REQUIRED ACTION | Show each line from the records below in which the word "computer" occurs.

[Stored records]
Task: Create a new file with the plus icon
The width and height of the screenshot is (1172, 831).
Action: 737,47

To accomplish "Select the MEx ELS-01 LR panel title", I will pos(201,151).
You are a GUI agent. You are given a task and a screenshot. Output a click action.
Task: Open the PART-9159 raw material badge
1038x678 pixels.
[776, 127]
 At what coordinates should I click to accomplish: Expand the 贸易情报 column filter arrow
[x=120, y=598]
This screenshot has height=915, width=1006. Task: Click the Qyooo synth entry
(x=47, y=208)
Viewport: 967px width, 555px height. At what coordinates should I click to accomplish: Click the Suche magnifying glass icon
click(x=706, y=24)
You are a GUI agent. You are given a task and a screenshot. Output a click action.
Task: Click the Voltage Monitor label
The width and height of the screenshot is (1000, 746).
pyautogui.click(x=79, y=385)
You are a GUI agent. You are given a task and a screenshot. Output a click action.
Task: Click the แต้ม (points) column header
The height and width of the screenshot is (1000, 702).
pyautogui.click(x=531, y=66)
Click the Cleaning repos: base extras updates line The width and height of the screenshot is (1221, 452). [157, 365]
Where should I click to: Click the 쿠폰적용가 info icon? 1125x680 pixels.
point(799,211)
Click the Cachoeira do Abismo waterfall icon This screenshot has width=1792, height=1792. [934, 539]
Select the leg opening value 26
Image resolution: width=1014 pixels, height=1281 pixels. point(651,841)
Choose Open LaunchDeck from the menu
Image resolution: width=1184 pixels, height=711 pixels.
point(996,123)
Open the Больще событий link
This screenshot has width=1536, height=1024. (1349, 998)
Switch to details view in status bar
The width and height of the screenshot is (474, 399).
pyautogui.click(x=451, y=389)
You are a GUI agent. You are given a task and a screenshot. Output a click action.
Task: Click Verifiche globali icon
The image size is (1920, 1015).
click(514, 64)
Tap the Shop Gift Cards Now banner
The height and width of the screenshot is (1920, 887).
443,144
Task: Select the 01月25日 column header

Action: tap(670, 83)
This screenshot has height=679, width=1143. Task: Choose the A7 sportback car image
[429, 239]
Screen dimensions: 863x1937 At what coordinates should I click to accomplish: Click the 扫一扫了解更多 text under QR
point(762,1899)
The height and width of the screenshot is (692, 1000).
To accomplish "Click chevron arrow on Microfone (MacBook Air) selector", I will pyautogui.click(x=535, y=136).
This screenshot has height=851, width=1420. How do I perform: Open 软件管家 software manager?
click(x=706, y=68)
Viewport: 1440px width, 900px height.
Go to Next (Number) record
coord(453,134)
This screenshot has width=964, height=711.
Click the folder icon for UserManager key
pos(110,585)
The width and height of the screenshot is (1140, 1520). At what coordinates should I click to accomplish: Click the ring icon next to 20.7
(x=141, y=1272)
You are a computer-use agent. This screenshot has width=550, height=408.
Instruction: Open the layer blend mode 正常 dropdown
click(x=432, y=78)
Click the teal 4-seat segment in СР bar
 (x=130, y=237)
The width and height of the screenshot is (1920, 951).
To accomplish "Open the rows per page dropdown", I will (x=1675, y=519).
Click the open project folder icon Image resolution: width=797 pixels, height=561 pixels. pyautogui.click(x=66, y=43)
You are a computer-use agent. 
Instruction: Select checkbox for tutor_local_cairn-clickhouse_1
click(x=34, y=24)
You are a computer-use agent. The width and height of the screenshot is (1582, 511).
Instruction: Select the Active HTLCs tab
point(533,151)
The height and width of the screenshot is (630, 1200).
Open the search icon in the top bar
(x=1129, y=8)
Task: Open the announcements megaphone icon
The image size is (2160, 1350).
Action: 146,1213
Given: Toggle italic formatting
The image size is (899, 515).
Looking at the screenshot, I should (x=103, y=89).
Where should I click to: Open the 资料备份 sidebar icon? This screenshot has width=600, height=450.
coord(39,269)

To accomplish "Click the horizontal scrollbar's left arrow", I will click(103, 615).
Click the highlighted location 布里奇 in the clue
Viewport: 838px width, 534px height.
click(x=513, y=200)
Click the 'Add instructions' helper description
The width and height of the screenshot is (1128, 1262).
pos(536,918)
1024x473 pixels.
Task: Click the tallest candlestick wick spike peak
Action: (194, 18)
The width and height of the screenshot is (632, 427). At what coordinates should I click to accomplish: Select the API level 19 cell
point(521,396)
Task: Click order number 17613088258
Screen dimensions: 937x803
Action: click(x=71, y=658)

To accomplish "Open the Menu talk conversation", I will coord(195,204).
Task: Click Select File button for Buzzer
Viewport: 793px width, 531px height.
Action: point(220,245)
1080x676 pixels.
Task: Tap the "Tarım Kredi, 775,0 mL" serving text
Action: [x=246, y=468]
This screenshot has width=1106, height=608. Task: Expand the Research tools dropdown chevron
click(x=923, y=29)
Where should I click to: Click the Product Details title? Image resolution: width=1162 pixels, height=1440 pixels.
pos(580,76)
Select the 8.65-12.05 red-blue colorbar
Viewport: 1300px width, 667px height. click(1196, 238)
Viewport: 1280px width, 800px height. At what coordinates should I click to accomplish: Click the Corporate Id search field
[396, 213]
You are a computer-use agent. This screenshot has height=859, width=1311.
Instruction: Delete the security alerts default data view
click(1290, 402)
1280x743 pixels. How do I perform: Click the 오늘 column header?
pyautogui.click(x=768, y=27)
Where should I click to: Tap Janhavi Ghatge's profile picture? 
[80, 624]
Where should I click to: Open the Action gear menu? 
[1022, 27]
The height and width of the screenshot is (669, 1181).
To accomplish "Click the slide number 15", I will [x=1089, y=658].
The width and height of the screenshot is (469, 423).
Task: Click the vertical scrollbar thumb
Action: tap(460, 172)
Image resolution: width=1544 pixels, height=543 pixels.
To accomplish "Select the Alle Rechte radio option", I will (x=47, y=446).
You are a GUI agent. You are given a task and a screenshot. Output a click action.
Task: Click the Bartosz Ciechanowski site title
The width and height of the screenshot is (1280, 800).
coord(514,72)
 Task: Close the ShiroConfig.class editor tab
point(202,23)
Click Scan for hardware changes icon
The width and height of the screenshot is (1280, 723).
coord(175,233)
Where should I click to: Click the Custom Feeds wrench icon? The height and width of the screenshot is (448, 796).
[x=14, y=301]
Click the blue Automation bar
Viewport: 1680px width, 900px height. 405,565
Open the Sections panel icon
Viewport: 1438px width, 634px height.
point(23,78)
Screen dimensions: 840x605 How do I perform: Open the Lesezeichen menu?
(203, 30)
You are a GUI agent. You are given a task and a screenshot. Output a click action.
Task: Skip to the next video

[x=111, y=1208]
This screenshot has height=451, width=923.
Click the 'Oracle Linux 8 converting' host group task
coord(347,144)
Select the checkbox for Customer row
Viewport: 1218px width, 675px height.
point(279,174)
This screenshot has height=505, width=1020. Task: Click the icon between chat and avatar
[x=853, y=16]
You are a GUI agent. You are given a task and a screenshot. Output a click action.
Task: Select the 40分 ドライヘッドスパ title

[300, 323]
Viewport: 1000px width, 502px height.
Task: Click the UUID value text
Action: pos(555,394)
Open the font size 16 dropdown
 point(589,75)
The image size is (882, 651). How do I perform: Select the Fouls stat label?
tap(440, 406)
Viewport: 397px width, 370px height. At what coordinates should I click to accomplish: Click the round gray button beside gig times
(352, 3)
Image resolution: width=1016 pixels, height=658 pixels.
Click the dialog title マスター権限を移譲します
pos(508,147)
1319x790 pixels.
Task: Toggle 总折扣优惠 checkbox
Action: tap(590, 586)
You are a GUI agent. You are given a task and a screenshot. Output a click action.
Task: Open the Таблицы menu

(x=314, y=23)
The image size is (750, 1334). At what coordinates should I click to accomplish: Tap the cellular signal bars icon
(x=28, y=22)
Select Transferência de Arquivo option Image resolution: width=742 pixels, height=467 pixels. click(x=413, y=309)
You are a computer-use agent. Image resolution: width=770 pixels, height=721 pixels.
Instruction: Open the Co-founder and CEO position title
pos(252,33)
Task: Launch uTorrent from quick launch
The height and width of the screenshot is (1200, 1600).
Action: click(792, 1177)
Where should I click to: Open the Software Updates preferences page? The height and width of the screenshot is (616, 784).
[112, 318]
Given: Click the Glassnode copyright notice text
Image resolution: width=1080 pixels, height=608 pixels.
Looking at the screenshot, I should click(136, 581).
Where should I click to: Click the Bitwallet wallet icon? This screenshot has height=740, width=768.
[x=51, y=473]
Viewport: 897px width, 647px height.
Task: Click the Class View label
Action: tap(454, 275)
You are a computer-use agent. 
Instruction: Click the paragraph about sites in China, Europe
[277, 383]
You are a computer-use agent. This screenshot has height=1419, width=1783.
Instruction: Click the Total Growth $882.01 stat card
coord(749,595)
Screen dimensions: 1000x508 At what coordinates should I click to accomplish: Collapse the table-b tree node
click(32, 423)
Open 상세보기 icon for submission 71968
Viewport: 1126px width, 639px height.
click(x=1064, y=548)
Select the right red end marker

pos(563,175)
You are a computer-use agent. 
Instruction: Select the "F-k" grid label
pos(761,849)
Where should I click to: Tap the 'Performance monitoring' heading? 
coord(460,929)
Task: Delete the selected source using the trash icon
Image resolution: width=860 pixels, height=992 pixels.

RESULT OF THE EXERCISE |
You are a computer-use agent. This screenshot has width=550, height=408.
You are a computer-use agent. 
You are a computer-use agent. The width and height of the screenshot is (1582, 511).
You are a computer-use agent. This screenshot has height=859, width=1311.
You are a computer-use agent. Image resolution: width=770 pixels, height=721 pixels.
You are a computer-use agent. 
You are a computer-use agent. This screenshot has height=1419, width=1783.
You are a computer-use agent. 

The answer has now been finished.